Stored records:
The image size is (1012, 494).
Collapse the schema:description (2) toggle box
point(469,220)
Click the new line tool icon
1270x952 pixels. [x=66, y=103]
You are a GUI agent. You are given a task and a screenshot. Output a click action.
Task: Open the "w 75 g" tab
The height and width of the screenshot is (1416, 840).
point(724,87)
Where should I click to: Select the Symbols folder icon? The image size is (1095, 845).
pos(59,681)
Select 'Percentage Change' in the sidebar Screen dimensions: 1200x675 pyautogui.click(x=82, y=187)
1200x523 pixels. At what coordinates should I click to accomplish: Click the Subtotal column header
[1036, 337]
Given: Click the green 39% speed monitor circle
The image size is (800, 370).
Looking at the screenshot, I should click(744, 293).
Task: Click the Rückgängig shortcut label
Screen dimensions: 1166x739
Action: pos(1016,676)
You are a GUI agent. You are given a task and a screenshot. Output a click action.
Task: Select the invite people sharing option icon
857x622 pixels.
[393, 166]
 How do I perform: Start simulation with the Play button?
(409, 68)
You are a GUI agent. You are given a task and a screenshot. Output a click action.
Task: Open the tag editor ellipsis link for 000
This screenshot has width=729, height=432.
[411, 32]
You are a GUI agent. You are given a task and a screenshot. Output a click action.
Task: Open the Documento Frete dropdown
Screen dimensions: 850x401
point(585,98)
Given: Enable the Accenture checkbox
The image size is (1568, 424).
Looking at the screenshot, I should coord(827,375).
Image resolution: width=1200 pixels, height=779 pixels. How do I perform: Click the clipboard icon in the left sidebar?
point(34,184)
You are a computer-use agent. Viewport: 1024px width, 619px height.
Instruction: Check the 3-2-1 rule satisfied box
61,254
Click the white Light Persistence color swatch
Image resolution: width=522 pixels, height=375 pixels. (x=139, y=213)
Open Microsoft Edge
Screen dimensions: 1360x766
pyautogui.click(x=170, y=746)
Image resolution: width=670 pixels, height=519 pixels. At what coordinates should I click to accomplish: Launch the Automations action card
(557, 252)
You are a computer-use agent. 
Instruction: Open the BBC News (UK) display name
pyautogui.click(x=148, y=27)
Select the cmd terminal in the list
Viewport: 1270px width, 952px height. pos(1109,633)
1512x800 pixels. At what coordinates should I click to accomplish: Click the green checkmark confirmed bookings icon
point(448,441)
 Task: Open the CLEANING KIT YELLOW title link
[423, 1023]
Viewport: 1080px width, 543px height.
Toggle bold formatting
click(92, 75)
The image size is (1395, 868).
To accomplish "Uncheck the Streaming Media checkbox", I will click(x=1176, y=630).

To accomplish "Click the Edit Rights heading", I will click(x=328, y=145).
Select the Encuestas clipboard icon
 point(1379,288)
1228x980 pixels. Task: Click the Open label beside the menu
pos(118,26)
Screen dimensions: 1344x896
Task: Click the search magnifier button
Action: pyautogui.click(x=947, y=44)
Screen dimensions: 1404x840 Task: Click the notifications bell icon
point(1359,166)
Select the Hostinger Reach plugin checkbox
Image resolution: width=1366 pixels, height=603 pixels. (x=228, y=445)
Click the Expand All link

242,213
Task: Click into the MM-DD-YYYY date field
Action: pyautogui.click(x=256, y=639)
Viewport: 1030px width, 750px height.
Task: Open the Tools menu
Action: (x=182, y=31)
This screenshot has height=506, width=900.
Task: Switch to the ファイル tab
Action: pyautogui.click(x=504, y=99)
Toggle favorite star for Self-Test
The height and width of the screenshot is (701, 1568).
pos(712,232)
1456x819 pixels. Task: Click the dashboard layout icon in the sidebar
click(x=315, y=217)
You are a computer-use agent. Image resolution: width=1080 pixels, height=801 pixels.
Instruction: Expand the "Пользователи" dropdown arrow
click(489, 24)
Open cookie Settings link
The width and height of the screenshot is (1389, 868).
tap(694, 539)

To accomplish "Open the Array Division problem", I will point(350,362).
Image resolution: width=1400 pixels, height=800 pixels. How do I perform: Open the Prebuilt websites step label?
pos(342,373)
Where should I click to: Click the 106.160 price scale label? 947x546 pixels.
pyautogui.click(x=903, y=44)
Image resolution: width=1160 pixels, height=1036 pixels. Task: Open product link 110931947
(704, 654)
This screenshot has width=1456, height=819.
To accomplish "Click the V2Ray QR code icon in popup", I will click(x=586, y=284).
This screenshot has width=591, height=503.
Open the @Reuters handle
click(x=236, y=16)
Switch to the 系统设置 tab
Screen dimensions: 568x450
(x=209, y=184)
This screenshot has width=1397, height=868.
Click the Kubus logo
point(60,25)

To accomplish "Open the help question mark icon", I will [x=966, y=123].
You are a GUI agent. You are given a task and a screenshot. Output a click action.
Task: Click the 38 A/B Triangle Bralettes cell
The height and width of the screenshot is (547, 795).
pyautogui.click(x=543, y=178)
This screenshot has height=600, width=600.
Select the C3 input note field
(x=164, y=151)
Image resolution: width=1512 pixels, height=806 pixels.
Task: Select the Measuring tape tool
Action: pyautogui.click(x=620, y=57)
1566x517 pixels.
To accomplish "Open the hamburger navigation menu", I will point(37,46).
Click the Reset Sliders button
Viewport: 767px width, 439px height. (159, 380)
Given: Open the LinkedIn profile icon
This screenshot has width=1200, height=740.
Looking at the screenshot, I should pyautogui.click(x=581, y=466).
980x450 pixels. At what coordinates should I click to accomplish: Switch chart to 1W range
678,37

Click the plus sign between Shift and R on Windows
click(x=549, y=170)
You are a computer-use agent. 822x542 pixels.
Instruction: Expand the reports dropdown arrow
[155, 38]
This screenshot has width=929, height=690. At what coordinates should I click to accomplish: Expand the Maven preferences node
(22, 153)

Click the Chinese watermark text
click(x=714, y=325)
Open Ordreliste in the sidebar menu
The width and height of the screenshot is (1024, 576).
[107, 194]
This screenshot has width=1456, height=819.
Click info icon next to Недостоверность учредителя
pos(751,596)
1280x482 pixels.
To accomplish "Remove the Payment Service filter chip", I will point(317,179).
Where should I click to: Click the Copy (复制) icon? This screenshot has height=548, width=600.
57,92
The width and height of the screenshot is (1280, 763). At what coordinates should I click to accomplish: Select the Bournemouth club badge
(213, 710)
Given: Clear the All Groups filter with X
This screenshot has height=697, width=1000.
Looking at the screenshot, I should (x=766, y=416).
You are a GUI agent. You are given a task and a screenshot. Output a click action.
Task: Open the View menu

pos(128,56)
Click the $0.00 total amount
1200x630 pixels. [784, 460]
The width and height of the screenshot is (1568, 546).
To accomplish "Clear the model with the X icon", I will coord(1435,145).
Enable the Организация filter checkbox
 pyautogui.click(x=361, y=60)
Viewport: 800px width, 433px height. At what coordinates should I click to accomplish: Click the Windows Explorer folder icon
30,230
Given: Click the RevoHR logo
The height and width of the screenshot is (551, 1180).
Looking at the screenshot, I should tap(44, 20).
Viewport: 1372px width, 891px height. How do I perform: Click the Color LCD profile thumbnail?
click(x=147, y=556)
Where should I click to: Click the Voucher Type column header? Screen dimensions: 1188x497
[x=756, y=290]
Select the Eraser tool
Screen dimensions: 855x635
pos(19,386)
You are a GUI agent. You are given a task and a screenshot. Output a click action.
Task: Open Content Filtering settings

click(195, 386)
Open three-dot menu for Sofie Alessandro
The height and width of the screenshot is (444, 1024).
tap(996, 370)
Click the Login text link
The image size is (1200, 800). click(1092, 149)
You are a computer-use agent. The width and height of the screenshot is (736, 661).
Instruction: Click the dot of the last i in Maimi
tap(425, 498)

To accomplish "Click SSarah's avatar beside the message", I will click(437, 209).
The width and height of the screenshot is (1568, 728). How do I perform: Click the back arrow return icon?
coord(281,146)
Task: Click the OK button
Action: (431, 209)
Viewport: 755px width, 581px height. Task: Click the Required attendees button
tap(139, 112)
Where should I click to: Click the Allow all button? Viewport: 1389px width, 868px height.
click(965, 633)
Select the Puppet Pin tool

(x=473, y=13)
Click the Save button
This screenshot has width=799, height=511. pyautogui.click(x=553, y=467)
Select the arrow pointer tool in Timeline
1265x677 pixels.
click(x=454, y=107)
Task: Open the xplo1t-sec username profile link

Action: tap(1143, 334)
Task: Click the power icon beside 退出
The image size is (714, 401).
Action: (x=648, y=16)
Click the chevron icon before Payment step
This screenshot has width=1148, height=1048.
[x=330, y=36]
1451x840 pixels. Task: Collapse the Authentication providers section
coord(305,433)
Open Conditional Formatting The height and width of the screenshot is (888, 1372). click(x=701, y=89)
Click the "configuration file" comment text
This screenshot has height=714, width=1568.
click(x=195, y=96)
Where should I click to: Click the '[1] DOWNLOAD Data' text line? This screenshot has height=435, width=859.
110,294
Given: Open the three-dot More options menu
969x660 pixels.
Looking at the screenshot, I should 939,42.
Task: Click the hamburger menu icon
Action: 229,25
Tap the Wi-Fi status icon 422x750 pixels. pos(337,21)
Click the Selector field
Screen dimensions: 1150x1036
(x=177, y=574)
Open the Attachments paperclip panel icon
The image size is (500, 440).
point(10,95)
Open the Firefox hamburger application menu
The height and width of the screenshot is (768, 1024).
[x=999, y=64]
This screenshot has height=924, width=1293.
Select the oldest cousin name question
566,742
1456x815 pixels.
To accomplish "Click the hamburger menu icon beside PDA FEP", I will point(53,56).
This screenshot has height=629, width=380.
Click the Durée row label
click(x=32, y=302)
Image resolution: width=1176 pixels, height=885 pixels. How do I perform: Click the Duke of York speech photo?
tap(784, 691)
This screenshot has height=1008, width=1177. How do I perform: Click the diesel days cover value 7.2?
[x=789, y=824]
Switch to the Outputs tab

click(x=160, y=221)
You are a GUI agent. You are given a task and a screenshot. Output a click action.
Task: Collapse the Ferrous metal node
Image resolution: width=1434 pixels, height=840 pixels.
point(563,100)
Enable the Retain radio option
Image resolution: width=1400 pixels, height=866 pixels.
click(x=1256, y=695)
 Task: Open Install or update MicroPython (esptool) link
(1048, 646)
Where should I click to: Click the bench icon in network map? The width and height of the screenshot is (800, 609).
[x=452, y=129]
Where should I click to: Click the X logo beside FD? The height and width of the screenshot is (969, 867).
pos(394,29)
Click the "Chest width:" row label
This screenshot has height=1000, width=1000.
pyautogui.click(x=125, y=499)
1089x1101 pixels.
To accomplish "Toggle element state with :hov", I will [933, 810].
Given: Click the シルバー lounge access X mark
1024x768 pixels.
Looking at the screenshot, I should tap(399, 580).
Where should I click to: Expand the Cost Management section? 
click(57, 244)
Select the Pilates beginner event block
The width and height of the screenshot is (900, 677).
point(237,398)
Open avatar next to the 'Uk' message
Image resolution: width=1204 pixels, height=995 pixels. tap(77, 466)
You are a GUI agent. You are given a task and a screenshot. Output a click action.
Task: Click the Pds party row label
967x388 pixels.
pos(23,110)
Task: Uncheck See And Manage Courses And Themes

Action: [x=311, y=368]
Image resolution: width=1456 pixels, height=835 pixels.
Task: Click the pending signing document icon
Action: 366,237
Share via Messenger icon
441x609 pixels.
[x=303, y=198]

* _Required work_
Reproduce the listing starting with the line containing "Image resolution: width=670" and going on through the line containing "point(1359,166)", swapping "bold" for "italic" and changing nothing else.

* _Written solution_
Image resolution: width=670 pixels, height=519 pixels. At what coordinates should I click to accomplish: Launch the Automations action card
(557, 252)
You are a computer-use agent. 
Instruction: Open the BBC News (UK) display name
pyautogui.click(x=148, y=27)
Select the cmd terminal in the list
Viewport: 1270px width, 952px height. pos(1109,633)
1512x800 pixels. At what coordinates should I click to accomplish: Click the green checkmark confirmed bookings icon
point(448,441)
 Task: Open the CLEANING KIT YELLOW title link
[423, 1023]
Viewport: 1080px width, 543px height.
Toggle italic formatting
click(92, 75)
The image size is (1395, 868).
To accomplish "Uncheck the Streaming Media checkbox", I will click(x=1176, y=630).

To accomplish "Click the Edit Rights heading", I will click(x=328, y=145).
Select the Encuestas clipboard icon
 point(1379,288)
1228x980 pixels. Task: Click the Open label beside the menu
pos(118,26)
Screen dimensions: 1344x896
Task: Click the search magnifier button
Action: pyautogui.click(x=947, y=44)
Screen dimensions: 1404x840 Task: Click the notifications bell icon
point(1359,166)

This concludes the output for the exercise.